--- start ---

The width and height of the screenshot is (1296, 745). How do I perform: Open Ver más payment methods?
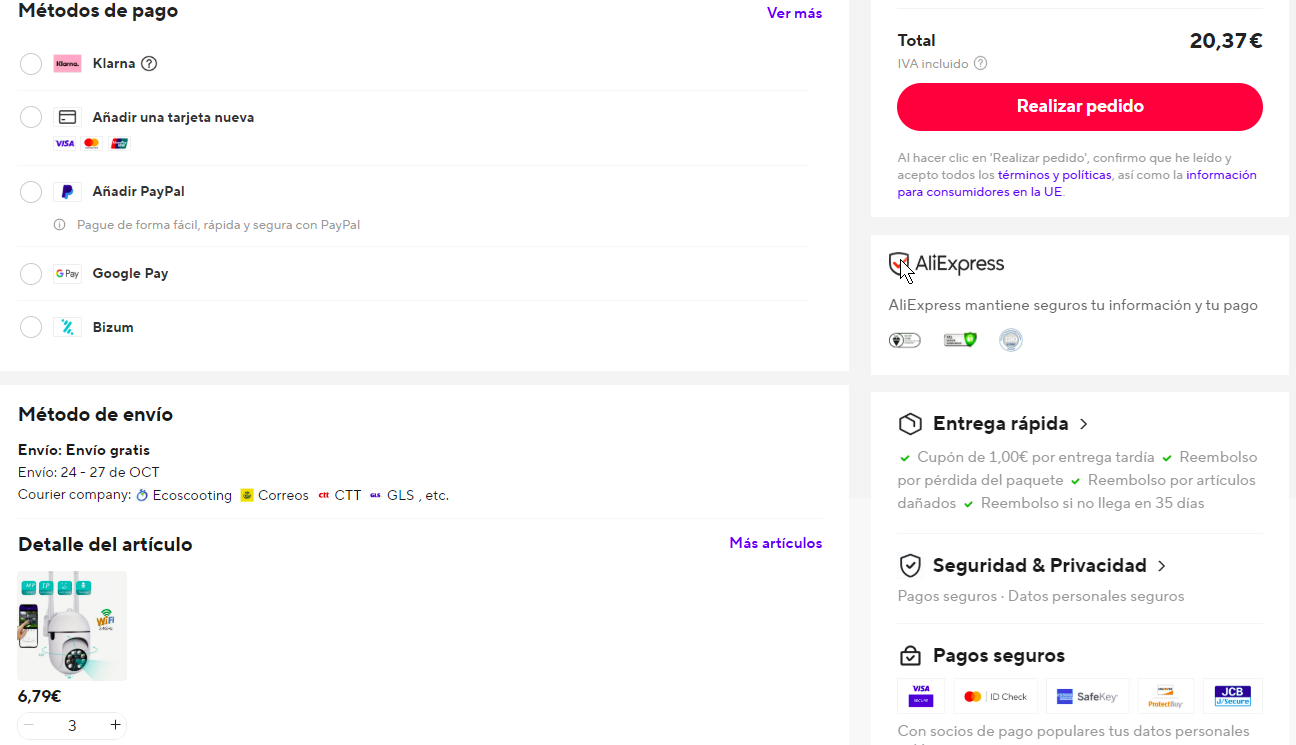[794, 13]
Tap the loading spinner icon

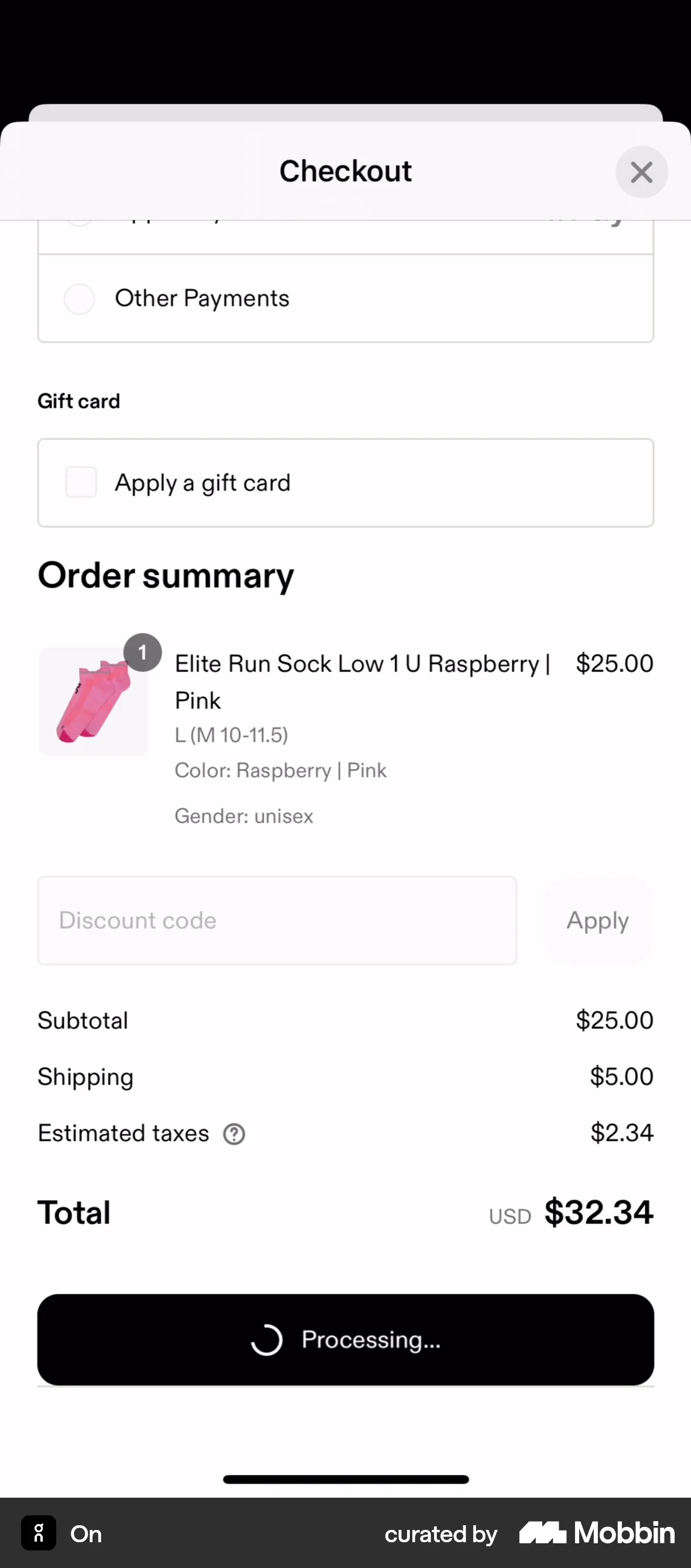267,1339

--- end ---
--- start ---

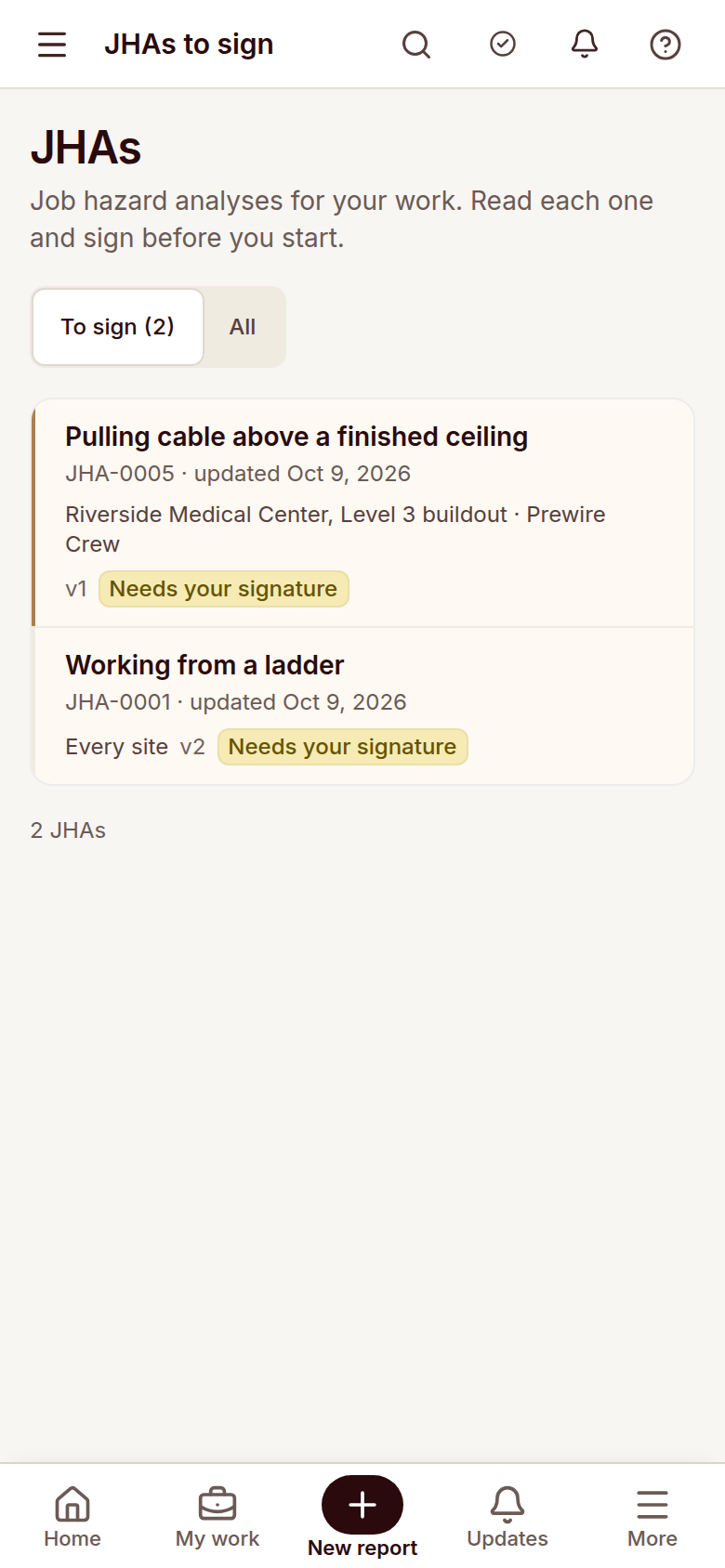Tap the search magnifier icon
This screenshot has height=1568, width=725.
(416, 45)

--- end ---

_EXERCISE DIRECTIONS_
List each line in the entries above that contains the string "height".

_CORRECT OUTPUT_
The width and height of the screenshot is (1296, 745). How do I perform: Open Ver más payment methods?
This screenshot has height=1568, width=725.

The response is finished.